René Laloux clôture sa liste de longs métrages avec Gandahar, mélange de ses inquiétudes envers l’Humain et de son amour pour celui-ci. Ce royaume bleuté est une belle métaphore de notre monde et de ses travers.

Wang-Fô parlait comme si le silence était un mur et les mots des formes destinées à le couvrir.

Le disciple
Comment Wang-Fô fut sauvé, 1988
René Laloux
Comment WanG-fô fuT sauvé, 1987

Ce court métrage, bien qu’il connaisse plusieurs points négatifs, reste sans doute le plus philosophique et symbolique des films de René Laloux. Dans cette adaptation de la nouvelle éponyme de Marguerite Yourcenar, on découvre, grâce à une voix off insupportable – proche de l’ASMR mal articulée – l’histoire d’un jeune homme et de son mentor peintre Wang-Fô, alors qu’ils sont emmenés prisonniers chez l’empereur. Le sujet de cet enfermement, et bientôt d’une lourde peine, est à la fois poétique et cruelle, notamment de part son absurdité. L’empereur ayant grandi éloigné de tout, n’avait comme seul représentation de son royaume les sublimes peintures de Wang-Fô. À la découverte du véritable monde, l’empereur fût déçu.

Comment Wang-Fô fut sauvé rend hommage à la peinture, à cet art visuel d’exception et notamment à son pouvoir d’évasion, d’imagination et d’influence. Au travers de l’histoire de l’empereur mais aussi du jeune disciple, qui a appris à visualiser son univers avec un regard plus ouvert, René Laloux représente les différentes facettes de la notoriété de la peinture. Il offre au spectateur une double vision sur ce que cet art peut procurer chez les gens, à la fois constructive pour certains et néfaste pour d’autres – qui ne le comprennent pas ou le comprennent de travers -. La peinture est un art puissant et libérateur qu’il est important d’apprendre à connaitre et à juger. Les dessins de Philippe Caza nous donne des plans d’une Chine médiévale poétique et à la fois terriblement réaliste et juste. Les voix, seuls conteurs de l’histoire, laissent à désirer de part leur manque de clarté.

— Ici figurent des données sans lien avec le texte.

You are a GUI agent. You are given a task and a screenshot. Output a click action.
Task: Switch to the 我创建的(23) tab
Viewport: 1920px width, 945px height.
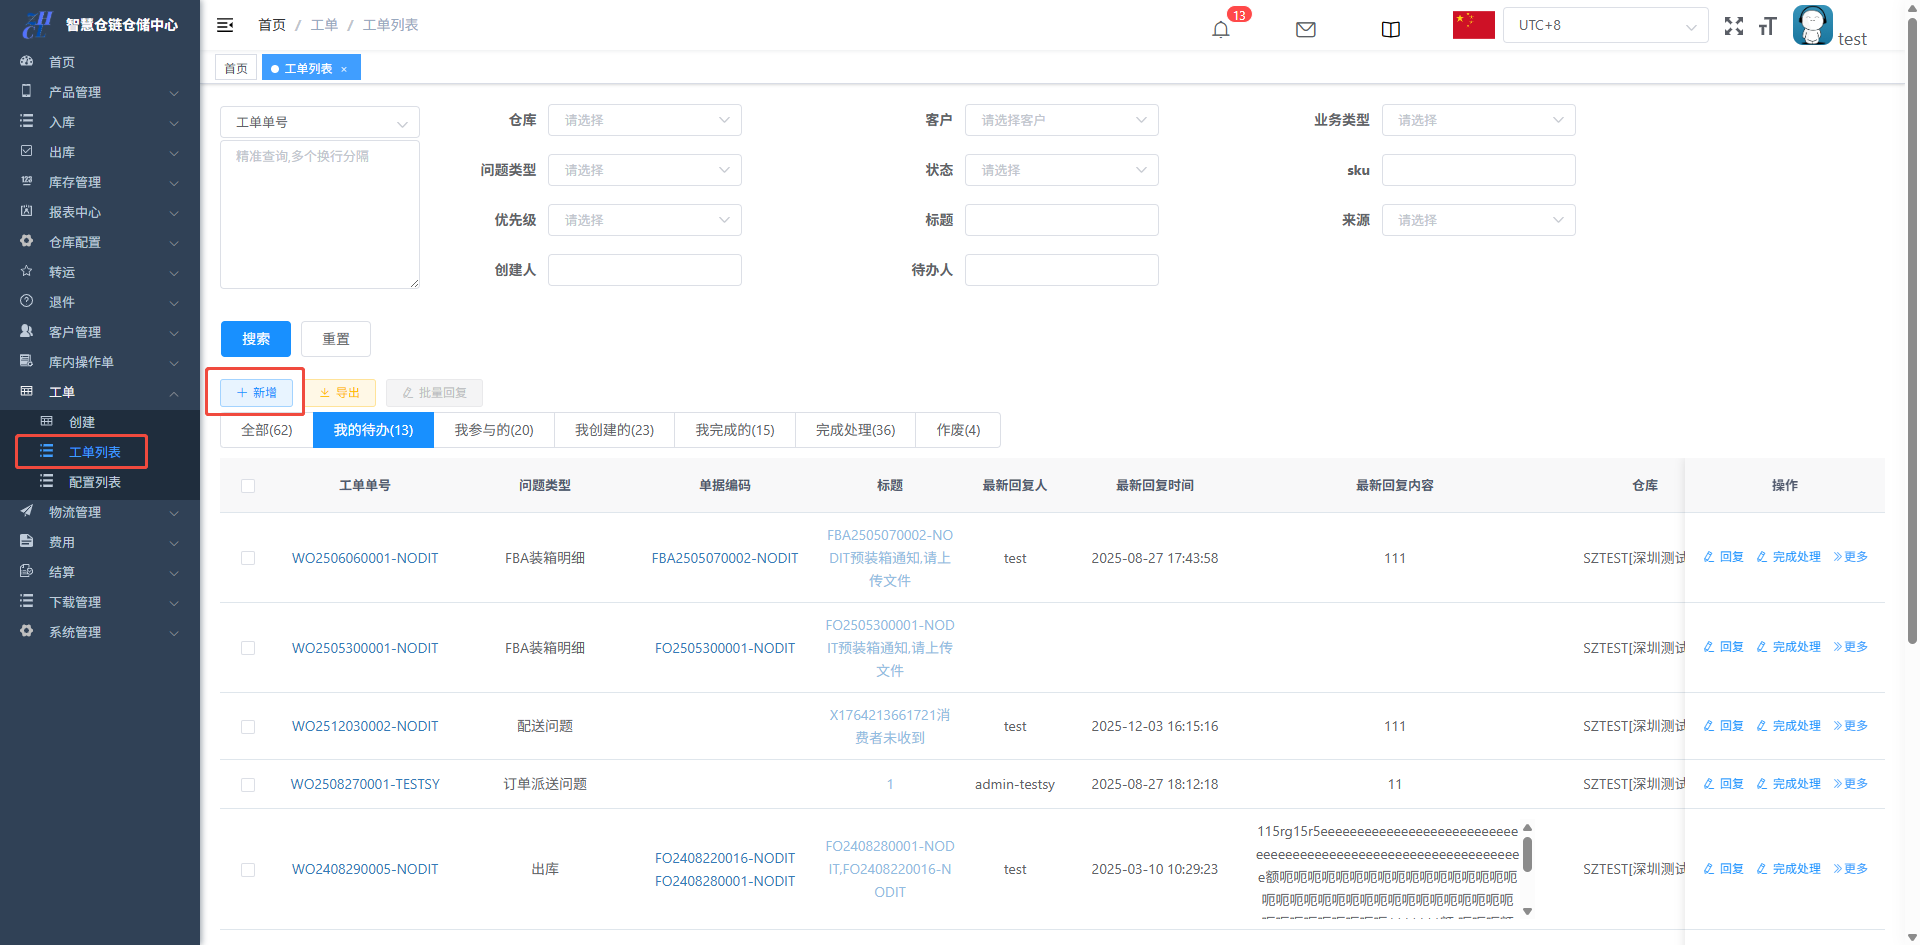[614, 430]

Avec cette oeuvre d’animation douce et cruelle, René Laloux propose sa vision de la peinture, grâce à un double arc narratif poétique et lourd de sens : la peinture est un art puissant.


Si on ne devait retenir qu’une chose de ce grand réalisateur qu’est René Laloux, c’est son amour pour l’Homme… et pour la science fiction colorée.